Do this: Output the entries from the line with "Identify the click" to the line with "Mauritius (344, 800)", both included, exactly as they are given.

[Element and text position data]
......
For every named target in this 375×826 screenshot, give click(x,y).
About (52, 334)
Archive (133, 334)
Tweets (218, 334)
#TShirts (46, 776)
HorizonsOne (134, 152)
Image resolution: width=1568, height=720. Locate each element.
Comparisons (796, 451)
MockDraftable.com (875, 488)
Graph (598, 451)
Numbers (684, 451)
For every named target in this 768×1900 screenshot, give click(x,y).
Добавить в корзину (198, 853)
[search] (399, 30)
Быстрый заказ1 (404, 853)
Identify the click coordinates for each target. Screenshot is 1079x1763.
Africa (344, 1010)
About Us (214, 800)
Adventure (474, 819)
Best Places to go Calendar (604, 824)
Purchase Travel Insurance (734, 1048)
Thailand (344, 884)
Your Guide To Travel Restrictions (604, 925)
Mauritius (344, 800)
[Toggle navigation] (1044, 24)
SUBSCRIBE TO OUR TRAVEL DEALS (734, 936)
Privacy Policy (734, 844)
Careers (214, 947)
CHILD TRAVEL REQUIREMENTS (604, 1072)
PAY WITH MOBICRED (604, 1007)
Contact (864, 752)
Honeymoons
......
Answer for the task:
Identify the click coordinates for each target. Screenshot is 1079x1763.
Africa (344, 1010)
About Us (214, 800)
Adventure (474, 819)
Best Places to go Calendar (604, 824)
Purchase Travel Insurance (734, 1048)
Thailand (344, 884)
Your Guide To Travel Restrictions (604, 925)
Mauritius (344, 800)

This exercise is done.